ARTIKEL:
▬▬▬▬▬▬
Ziarah Makam Mendiang Asmoe [1]
Praktik #Genosida1965_66 pasca Gestok yang dengan cepat merambat ke daerah –terutama- Jawa Tengah, bukan lah cerita hitam-putih dari mereka yang kalah. Ini bukan perkara kalah menang berpolitik, yang oleh beberapa fihak disebut sebagai resiko ikutannya. Karena apa? Karena berdemokrasi, yang paling elektoral sekalipun, itu bukan semata berhitung capaian kalah-menang. Tetapi ada aspek moralitas yang menilai bagaimana dan dengan cara apa semuanya diraih.
Tabir Genosida 1965 yang belakangan makin terkuak oleh banyak penelitian ilmiah sebagai kudeta militer1 adalah praktik pembasmian massal yang terbukti merupakan kejahatan kemanusiaan yang dirancang dan dilaksanakan untuk menghabisi kekuatan politik tertentu. Rupanya sinyalemen seperti ini pun, bagi kalangan yang dekat dengan kekuasaan telah diprediksi bakal terjadi.
Dua hari sebelum G30S meletus, beberapa tokoh penting gerakan tani nasional kala itu pergi keluar meninggalkan ibukota. Kisah menghilangnya Asmoe (baca: Asmu_Red) Tjiptodarsono dalam konteks waktu, baru diketahui jauh setelah peristiwanya sendiri terlewatkan. Begitu pun tokoh sektoral penting lainnya, seperti MS Thaib.
Di makam desa Kuntji Sidareja Cilacap barat laut, setelah melampaui beberapa dasawarsa, barulah didapati kubur yang berisi 3 kerangka jenazah orang penting dalam sejarah bangsa. Ketiga jenazah yang tinggal belulang ini adalah mantan lurah Sana (Kades Kunci, Sidareja) dan Letnan M. Chaeri (dipanggil Heri), seorang Bintara Onder Distrik Militer (BODM) setingkat Koramil di Sidareja.
Sedangkan orang ketiga yang kerangka jenazahnya berada dalam kubur yang sama, diyakini sebagai jasad mendiang Asmoe TD, sang Ketua Umum BTI (Barisan Tani Indonesia) yang dibantai berbarengan dengan kedua kolega pergerakannya. Ketiganya dibunuh tanpa proses hukum oleh rezim jagal orba pada akhir November 1965.
▬▬▬▬▬▬
DATA YANG DIBERIKAN:
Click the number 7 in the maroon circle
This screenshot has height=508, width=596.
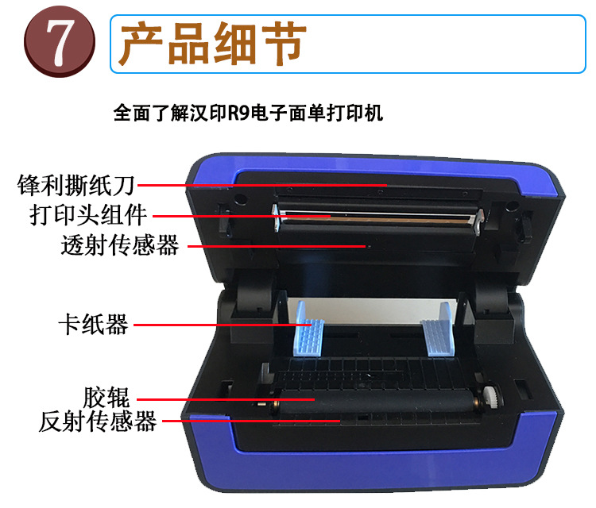(x=60, y=42)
▬▬▬▬▬▬
SOAL LATIHAN:
1. Terjemahkan kalimat dari artikel berikut ke dalam bahasa Inggris: "Dua hari sebelum G30S meletus, beberapa tokoh penting gerakan tani nasional kala itu pergi keluar meninggalkan ibukota."
2. Tuliskan ulang tanpa perubahan seluruh bagian artikel dari "Sedangkan orang ketiga" turun hingga "akhir November 1965.".
3. Jawab pertanyaan berikut berdasarkan artikel:
(a) Berapa hari sebelum G30S meletus beberapa tokoh penting gerakan tani nasional meninggalkan ibu kota?
(b) Di makam desa mana ditemukan kubur berisi tiga kerangka jenazah?
(c) Asmoe TD adalah ketua umum organisasi apa?

HASIL PENGERJAAN:
1. Two days before G30S broke out, several important figures of the national peasant movement at the time went out and left the capital.

2.
Sedangkan orang ketiga yang kerangka jenazahnya berada dalam kubur yang sama, diyakini sebagai jasad mendiang Asmoe TD, sang Ketua Umum BTI (Barisan Tani Indonesia) yang dibantai berbarengan dengan kedua kolega pergerakannya. Ketiganya dibunuh tanpa proses hukum oleh rezim jagal orba pada akhir November 1965.

3.
(a) Dua hari.
(b) Di makam desa Kuntji, Sidareja, Cilacap barat laut.
(c) BTI (Barisan Tani Indonesia).